That is what makes this more than prompt engineering. A prompt can ask the model to be careful. A harness can route the model through checks, permissions, and recovery paths that make care more likely.

The best harnesses push judgment to the model and keep control in the system. The model decides which files to work on. The harness decides whether it is allowed to modify them.

Same model, better harness

This is not just semantics.

LangChain published a useful example in February 2026. They kept the model fixed and changed the harness around their coding agent. The score moved from 52.8 to 66.5 on Terminal Bench 2.0.

A better harness improved the same model by roughly 14 points.

The changes included better prompts, tool setup, verification middleware, trace analysis, and loop detection. That is the pattern teams should steal.

Don't start by asking, "Which model will solve this?" Ask, "What does the model need around it to do this reliably?"

A simple example

Say you ask an agent to fix a failing test. Without much harness, the session often looks like this:

The model reads your prompt
It scans a few files
It changes some code
It rereads its own code
It says "done"

That sounds fine until you notice the missing step: it never ran the tests.

With a basic harness, the flow changes:

The agent starts and loads the project instructions
It sees the commands, conventions, and files that matter
It changes the code
The harness tells it to run the test command before exiting
If tests fail, the agent keeps going
When it finishes, it writes a short handoff note

The minimum viable harness

For most teams, a minimum viable harness has four layers:

Layer	Small version	Why it matters
Instructions	`CLAUDE.md` or `AGENTS.md`	The agent knows the project before you re-explain it
Tools	One or two tools it actually needs	The agent can act instead of only talk
Verification	Test, lint, type check, screenshot, review pass	The agent has to prove the work
Memory	Handoff note, index file, project memory	The next session doesn't start cold

That is already a harness. Keep it simple - the point is reliability, not complexity.
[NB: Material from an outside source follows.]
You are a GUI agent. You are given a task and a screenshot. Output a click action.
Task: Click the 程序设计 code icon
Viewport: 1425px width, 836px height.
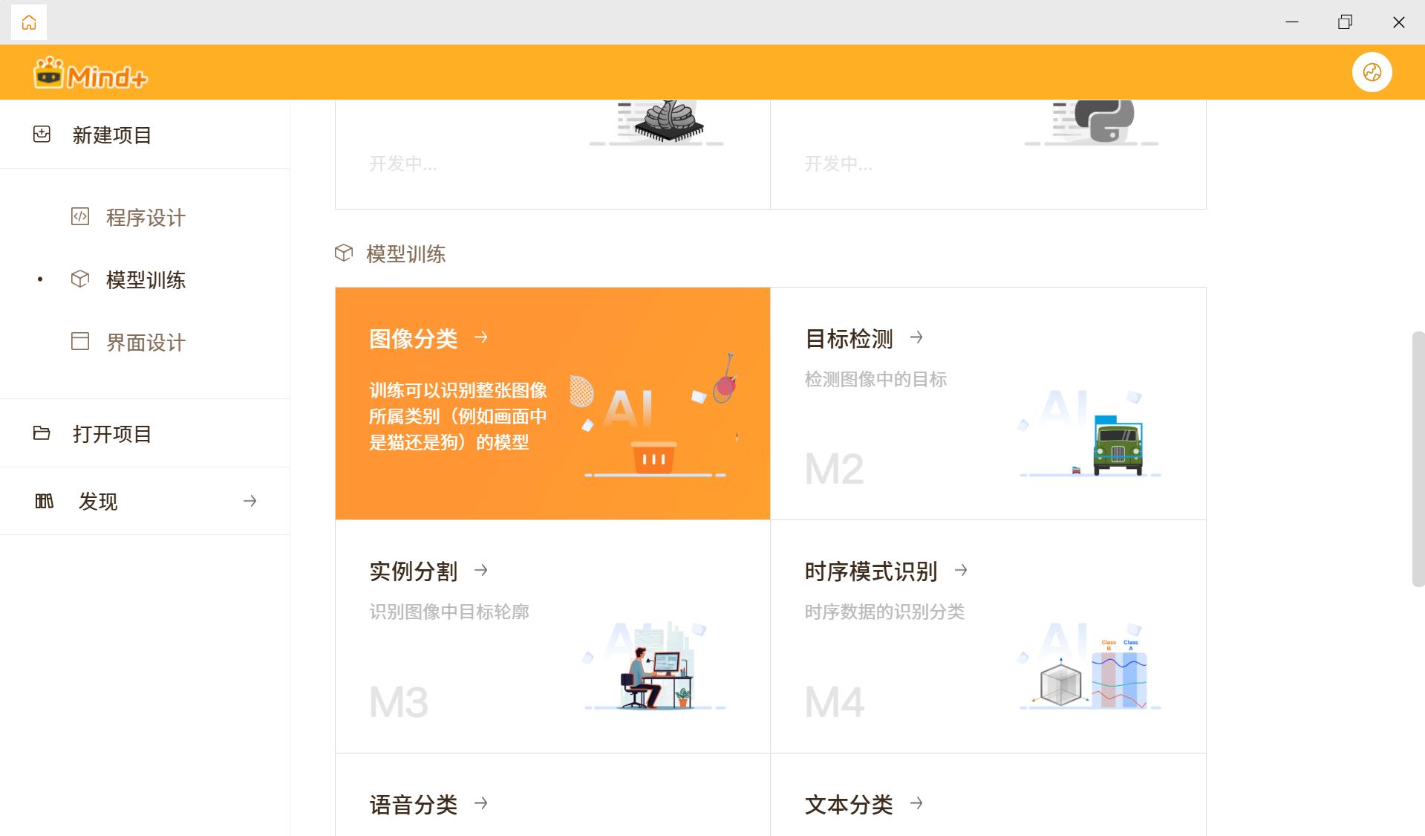pyautogui.click(x=80, y=216)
What this looks like in an engineering org

For an enterprise team, the harness becomes part of engineering operations. It's a shared operating agreement:

A repo-level AGENTS.md or CLAUDE.md with architecture, commands, boundaries, and review expectations
A small approved tool set: search, edits, shell, browser, test runner, docs lookup
Permission modes for read-only work, workspace edits, and dangerous actions
Hooks that block secrets, destructive commands, production credentials, or unreviewed deploy paths
Verification gates that make the agent run the same checks a human engineer would run
Session notes that explain what changed
A small eval set of real tasks that shows whether the harness is getting better or just louder

How to write the instruction file

The blunder with CLAUDE.md is treating it like a wish list.

"Be a senior engineer."

"Think step by step."

"Write clean code."

Fine, but mostly wasted space. Use the file for things the agent would otherwise get wrong:

Critical commands: build, test, lint, type check, run one file.
Architecture map: where things live and what belongs where.
Hard rules: the specific mistakes the agent must not make.
Workflow preferences: when to ask, act, change, and verify.
Out of scope: files, systems, or integrations the agent should not touch.

Keep it short.

Anthropic's current memory docs emphasize hierarchy, imports, recursive lookup, and specific instructions over vague guidance. A CLAUDE.md shapes behavior. It does not physically prevent bad actions.
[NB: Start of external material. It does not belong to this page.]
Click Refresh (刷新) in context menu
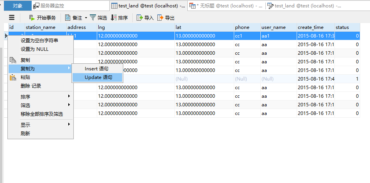 [25, 133]
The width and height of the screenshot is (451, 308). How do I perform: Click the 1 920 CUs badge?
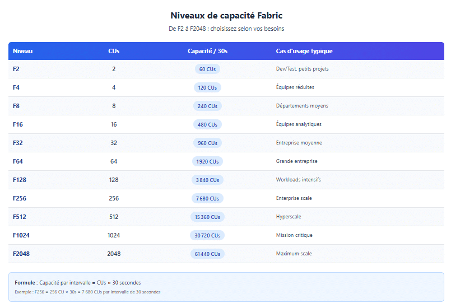tap(207, 162)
For enforcement, you need settings, permissions, tests, hooks, or human review. That is the difference between a guide and a guardrail.

Where tools fit

Tools are the agent's hands.

They let the model search files, run commands, query APIs, calculate, open a browser, read a spreadsheet, or edit a document.

The common mistake is thinking more tools equals a smarter agent. Usually it means a more confused one. Tool-selection accuracy drops from around 43% to under 14% as the tool count grows, and every tool definition spends roughly 300-1,400 tokens whether it gets used or not.

Start with the smallest tool set that can do the job. Rewriting probably needs no tools. Fixing a bug needs file access and a test command. Researching current prices needs web search or an API.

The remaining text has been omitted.